> [Exercise]
Whenever a line below holds the word "click", count it once; report the total and nothing else.

:: Input material ::

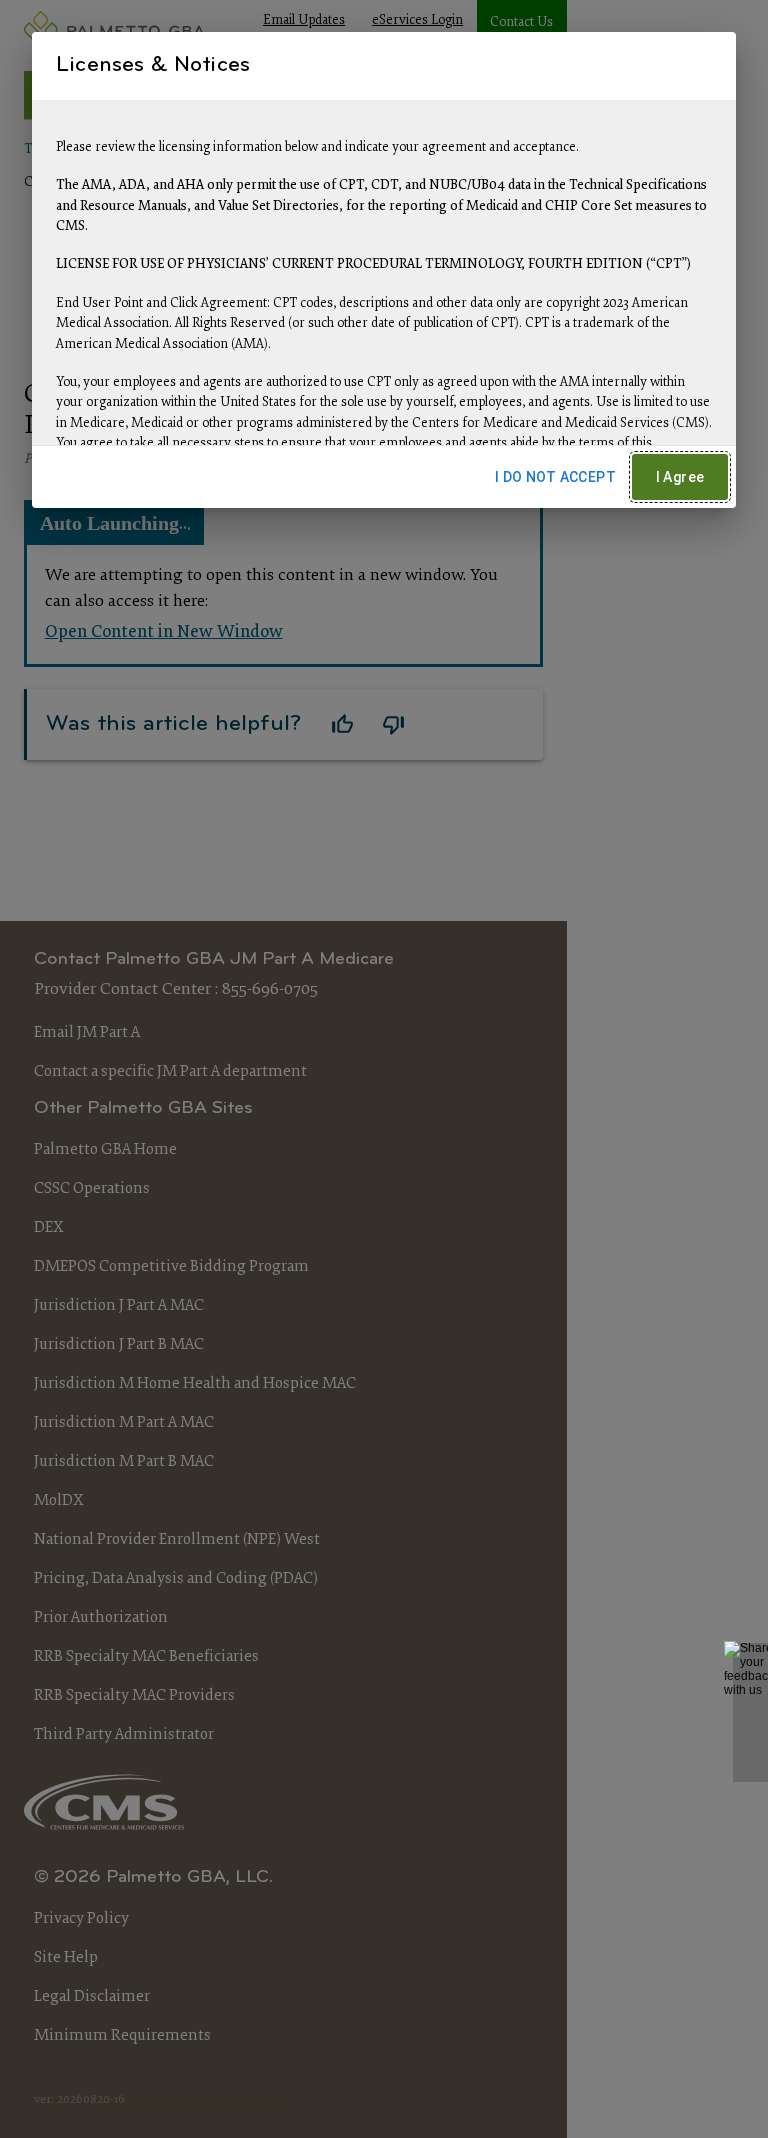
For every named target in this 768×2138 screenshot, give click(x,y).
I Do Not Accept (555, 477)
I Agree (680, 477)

:::
:: Input material ::

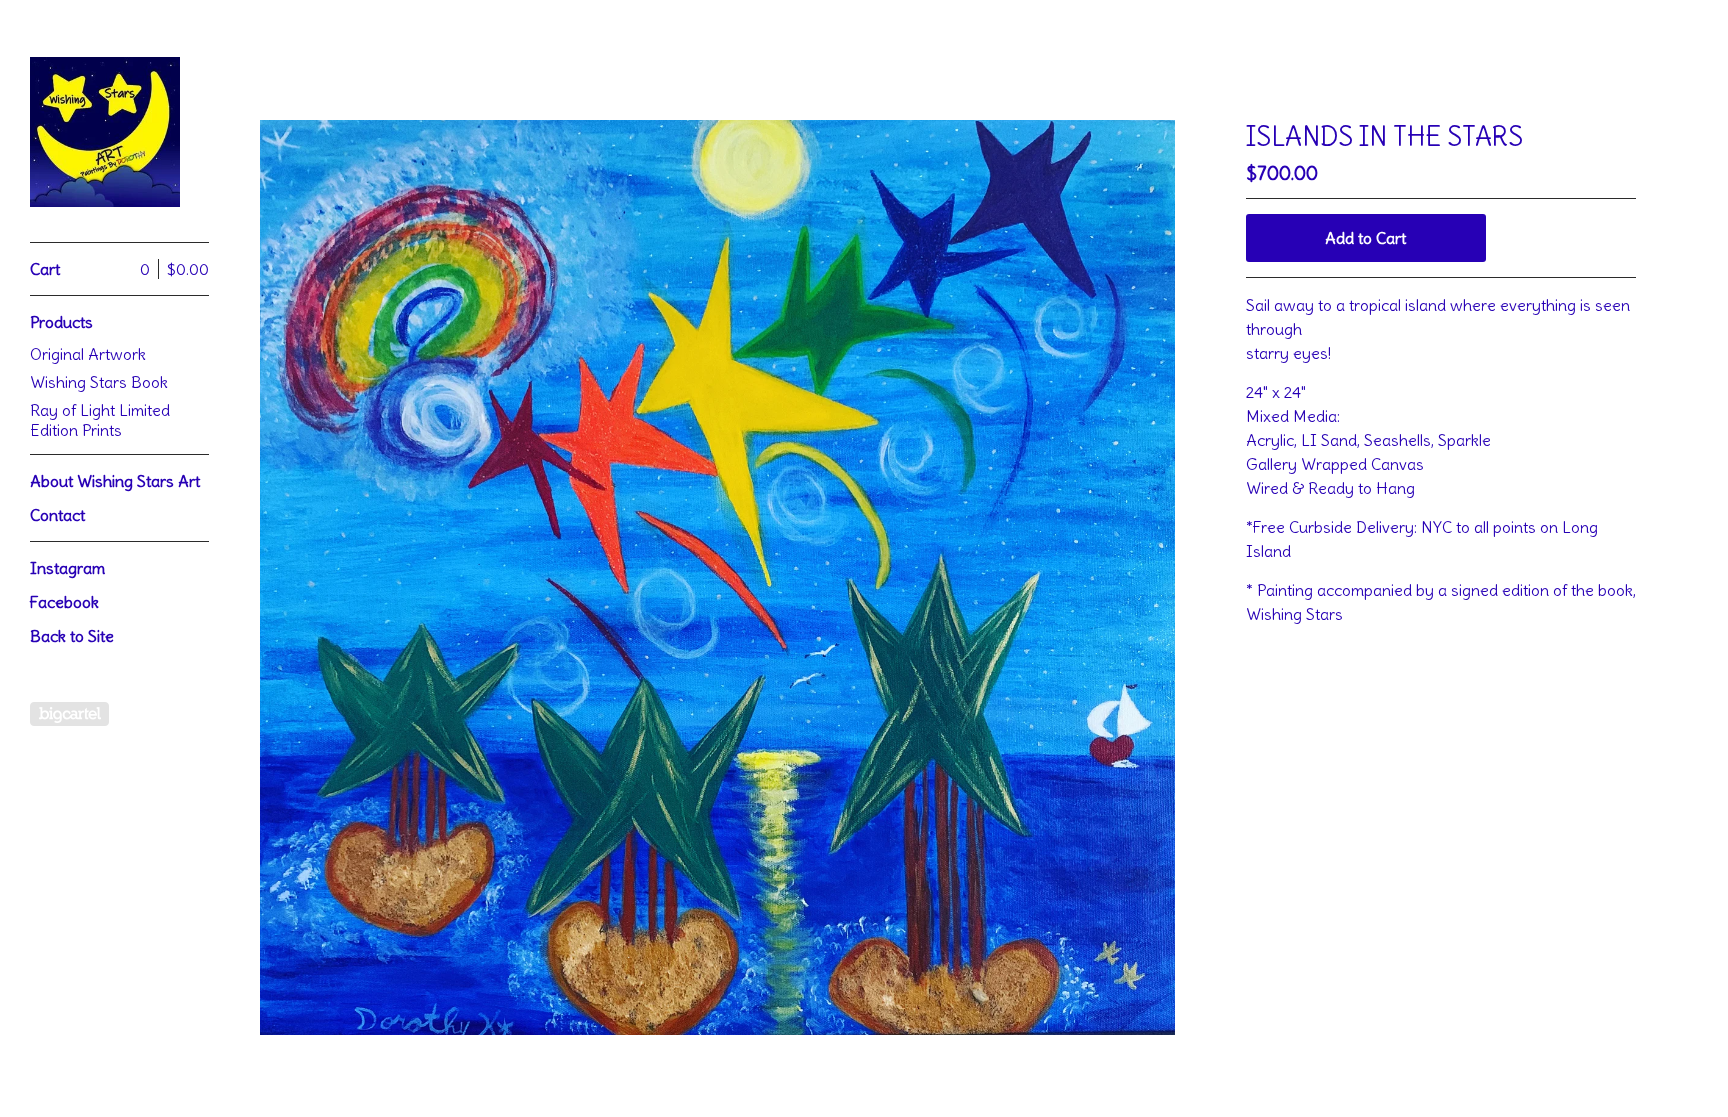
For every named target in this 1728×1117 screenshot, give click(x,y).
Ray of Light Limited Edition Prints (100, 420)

:::

> [Answer for the task]
2